Most of our native nuts are edible raw, but acorns need to be processed (leached) to remove harmful tannins. You can do this by soaking the acorns in cold or boiling water, pouring away the water and repeating the process until the water runs clear. The acorns can then be dried, then ground up as a flour or used whole to make roast salted acorns or acorn brittle as a snack.

Pigs can eat raw acorns, and used to be fattened in oak woods to take advantage of the bounty (known as pannage), but acorns are poisonous to dogs, horses and cattle.

Grey squirrel

Grey squirrel with a chestnut (Gillian Day)

Wild creatures enjoy the nut harvest too – squirrels are famous for hoarding nuts for winter, and dormice for fattening up before hibernation on them.
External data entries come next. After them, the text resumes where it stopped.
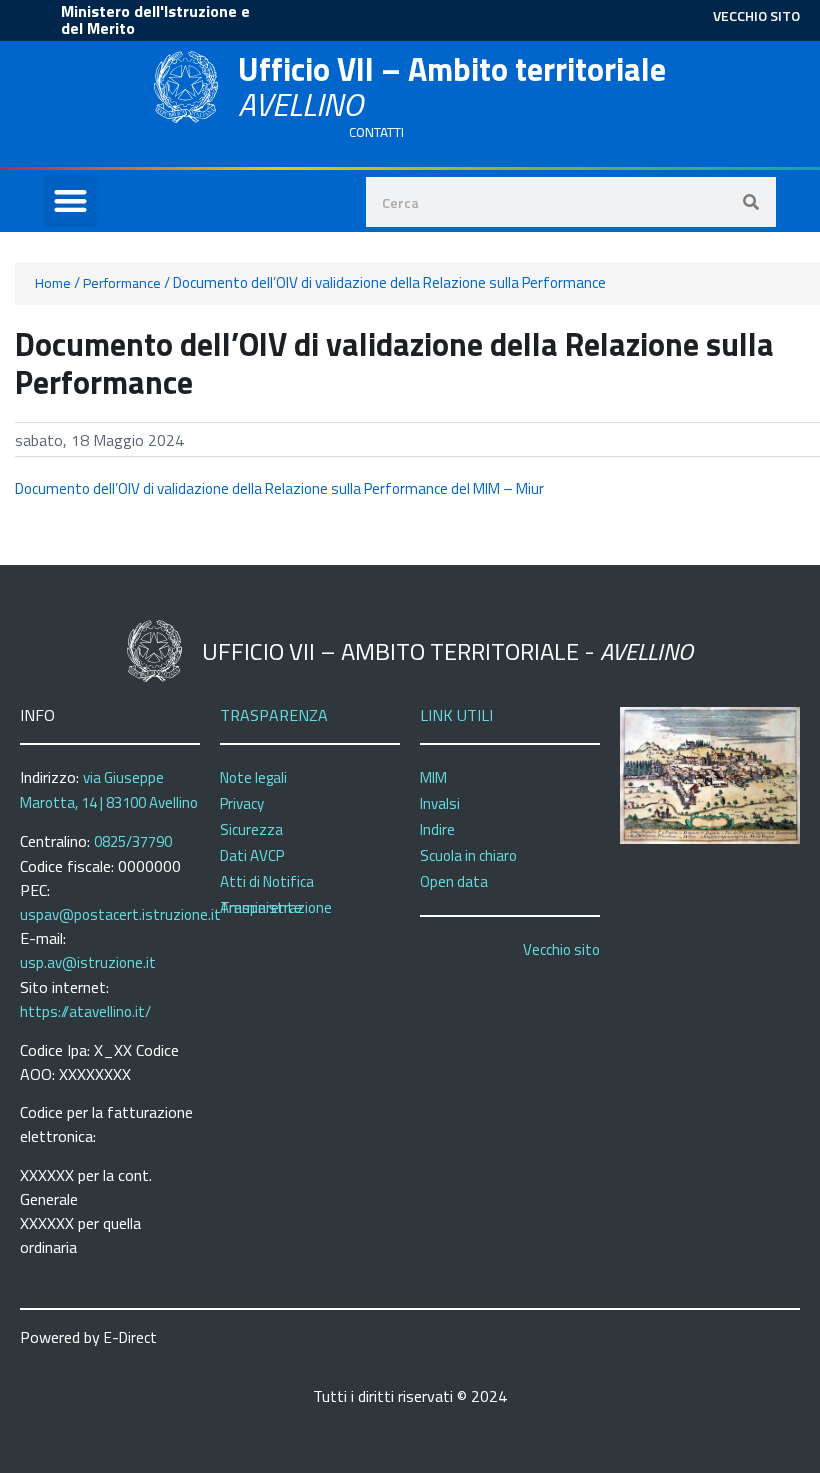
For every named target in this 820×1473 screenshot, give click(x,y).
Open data (454, 881)
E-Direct (130, 1337)
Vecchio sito (561, 949)
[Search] (751, 202)
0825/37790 (133, 841)
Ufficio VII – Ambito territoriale (452, 86)
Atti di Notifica (267, 881)
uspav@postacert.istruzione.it (120, 914)
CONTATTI (376, 132)
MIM (433, 777)
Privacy (242, 803)
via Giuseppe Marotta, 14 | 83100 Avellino (109, 790)
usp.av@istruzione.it (88, 962)
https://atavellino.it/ (85, 1011)
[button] (70, 201)
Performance (122, 283)
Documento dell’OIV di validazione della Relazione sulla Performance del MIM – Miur (279, 488)
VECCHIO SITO (756, 15)
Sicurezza (251, 829)
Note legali (253, 777)
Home (53, 283)
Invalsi (440, 803)
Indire (437, 829)
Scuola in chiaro (468, 855)
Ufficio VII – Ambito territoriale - (447, 651)
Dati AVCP (252, 855)
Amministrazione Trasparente (276, 907)
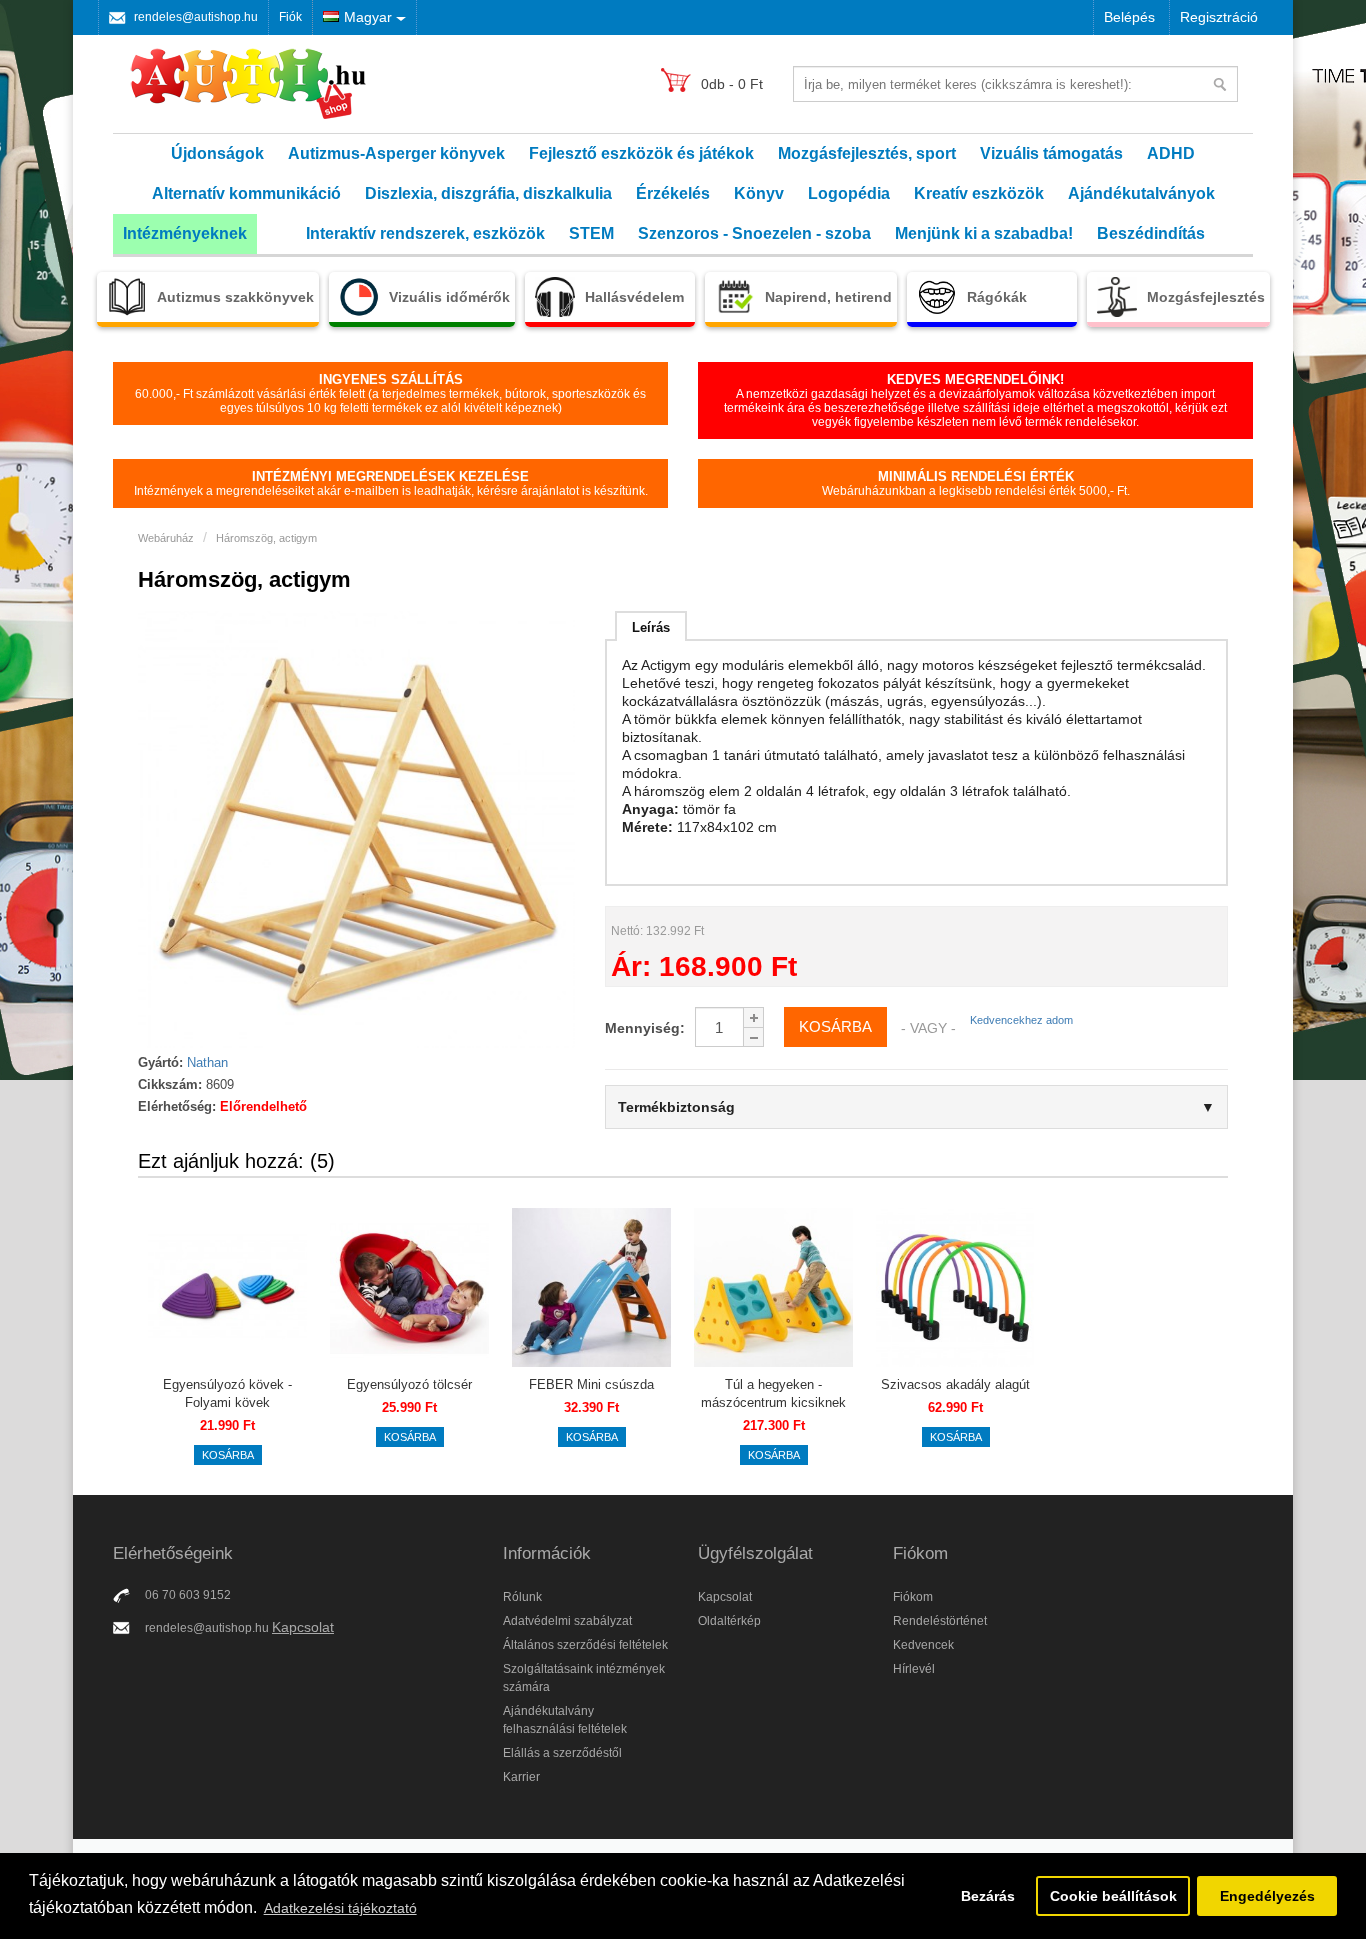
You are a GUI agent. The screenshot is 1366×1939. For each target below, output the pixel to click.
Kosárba (228, 1455)
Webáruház (166, 538)
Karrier (521, 1777)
The different ways small mammals nibble their way into hazelnuts can even be used as a surveying tool, to prove the presence of dormice in a woodland.

Jay with acorn

Jay with acorn (Margaret Holland)

Nuthatches are named for their ‘nut-hacking’ ability, and woodpeckers will make a meal of them too. Jays suddenly seem more common in autumn as they collect acorns and bury them individually as a winter store. In Austria it’s believed that an acorn won’t grow unless planted by a jay, and the species is named eichelhähe (oak-planter).

All those calorie-laden nuts take a lot of growing, though, so many tree species don’t set seed every year. A good year for nuts is known as a mast year, and the trees synchronise seed production so that they all produce lots of seeds in the same year.

It is thought that this periodic glut of seed is a better policy than producing a smaller crop every year, as there will be so many nuts the nut-eating creatures can’t possibly eat them all and some will survive to grow.

Beechnut

Beechnuts

The trees rely on animals to transport the seed away from the parent tree, hoping it will be ‘planted’ somewhere with enough light to grow, so they do need the services of the harvesters - the deep shade beneath the parent trees is not sufficient for the seedlings to develop – but the effort of production would be wasted if all the fruit was eaten.

So make the most of a mast year when it comes along, and get out there to do a little harvesting, and perhaps a little planting of your own. If nothing else, it’s a glorious way to enjoy the autumn woodlands!